New bike laws may create 'perpetual learners'

Row of bike wheels
New regulations have been criticised as 'overcomplicated'
"When there are fewer bikes on the road, there are more collisions with cars as drivers are less observant of the presence of bikes" Paddy Tyson, Motorcycle Action Group
  • | by Kristian Dando

New motorcycle legislation due to come into force this weekend risks creating 'perpetual learner' riders and more dangerous roads, according to a spokesman for a major biking campaign group.

Paddy Tyson, spokesman for the Motorcycle Action Group, believes that new categories and licenses could mean that more motorcyclists will spend the years until they can take a Direct Access course, taking and retaking Compulsory Basic Training (CBT) - cheaper than sitting multiple riding tests, but not providing sufficient instruction for safe riding.

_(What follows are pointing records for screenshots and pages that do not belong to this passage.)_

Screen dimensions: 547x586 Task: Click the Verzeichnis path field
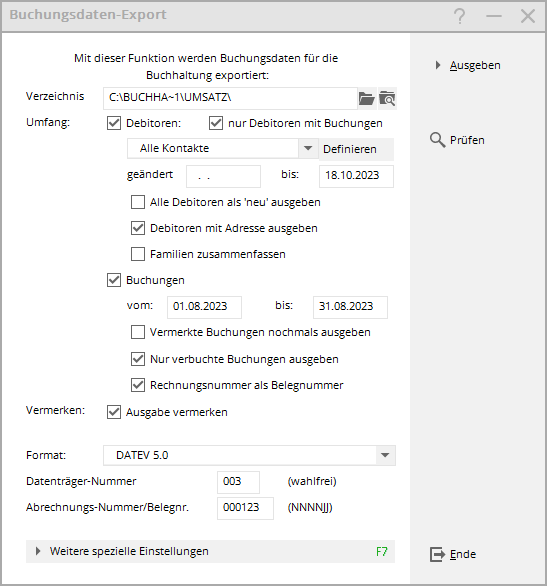[x=230, y=98]
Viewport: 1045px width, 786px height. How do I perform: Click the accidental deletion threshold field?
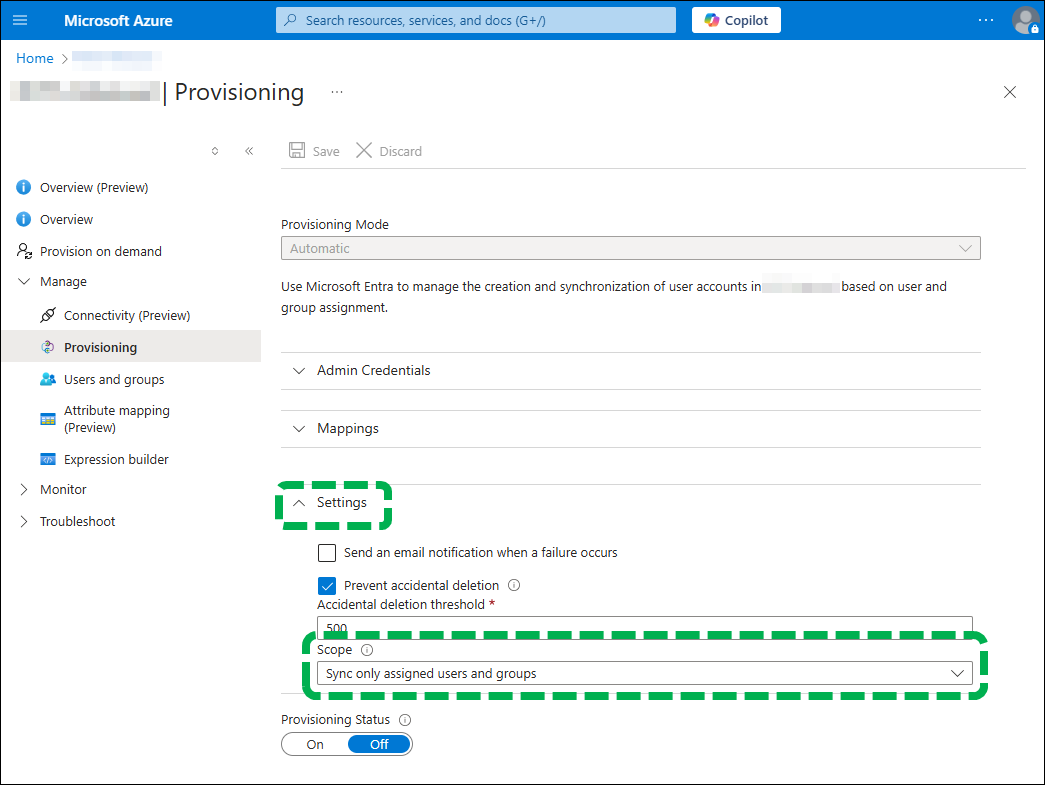click(644, 627)
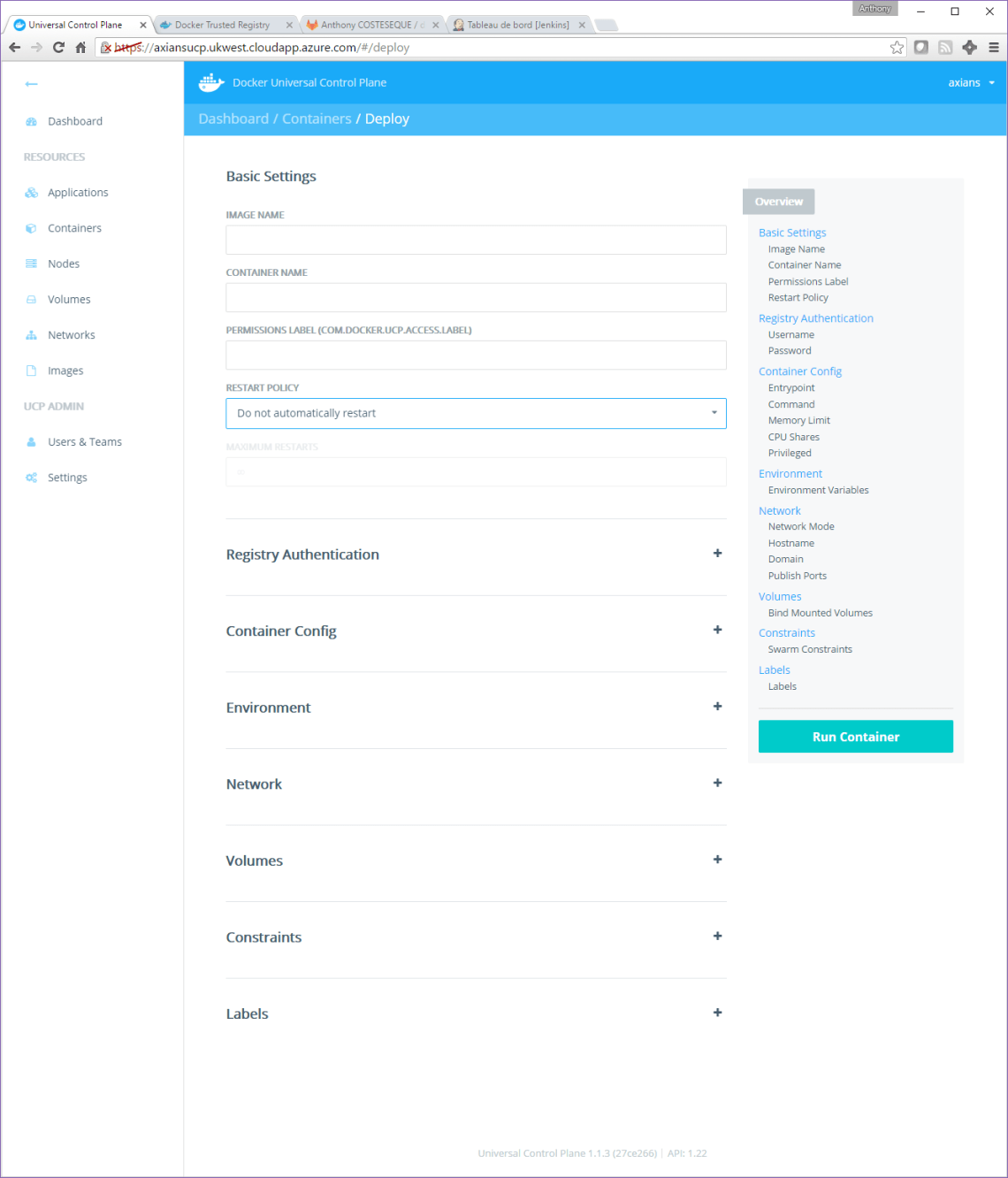Viewport: 1008px width, 1178px height.
Task: Click the Users & Teams icon
Action: point(32,442)
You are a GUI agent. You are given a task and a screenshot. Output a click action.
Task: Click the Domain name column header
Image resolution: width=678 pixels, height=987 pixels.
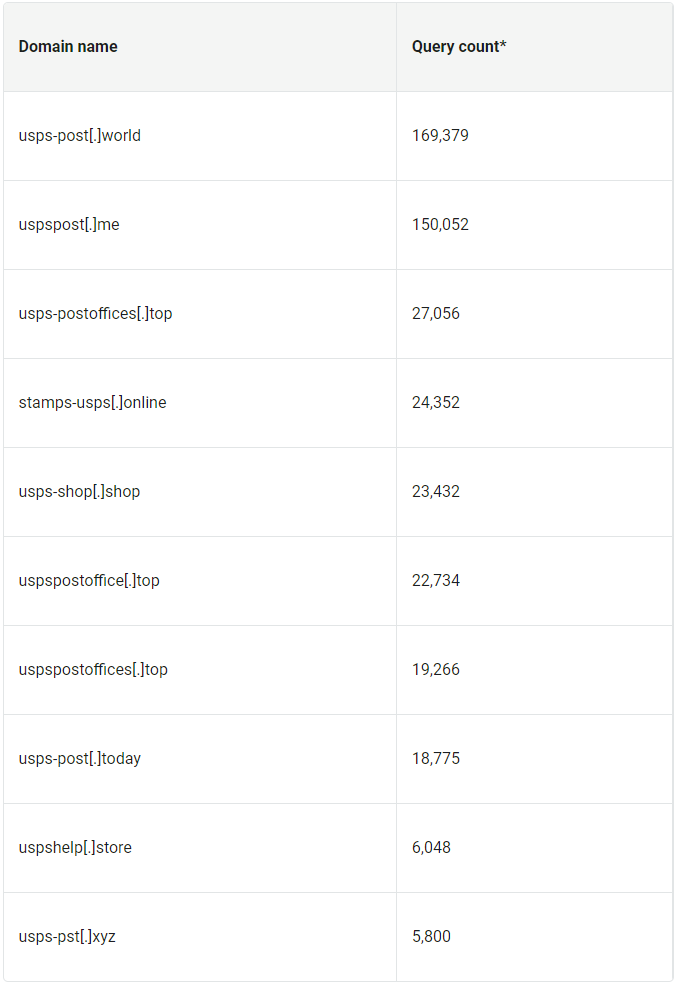[x=68, y=47]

"It's created so much confusion in the central categories that riders may end up doing a CBT and ride a 125cc bike with L plates until they can do Direct Access," says Paddy.

The new laws state that 17-18 year olds must take their practical motorcycling test on a small-size, 125cc bike - category 'A1' under the new rules. Should they want to ride a more powerful bike, they would then have to take another test on a more powerful, 'A2' category up-to-48 bhp bike at the age of 19.

Meanwhile, older prospective motorcyclists wishing to take a Direct Access course will now have to do so on a category 'A' bike, which is over 54 bhp.

In addition, will mopeds will also be brought into line with Europe - changing from category 'P' to 'AM'.

Tyson also believes there are significant flaws in the way that riders are examined. "When riders want to take the A2 test and ride a more powerful bike, the test isn't any different - it's just on a more powerful bike. The system isn't good at improving standards," he says.

The sheer complication and expense which doing multiple tests and multiple courses of instruction entail will, Tyson believes, also put people off motorcycling - meaning more dangerous roads for other riders. "When there are fewer bikes on the road, there are more collisions with cars as drivers are less observant of the presence of bikes."

The new legislation is due to come into force on Saturday 19th January, meaning that test centres and riding schools across the country have been inundated with candidates wanting to pass their tests before the new requirements kick in. "The past two months have seen a mad dash of people coming through to do their test," says Simon Walsh, of Celtic Rider Training in South Wales.

However, snow, ice and dangerous conditions this week have meant that many riders have been left disappointed.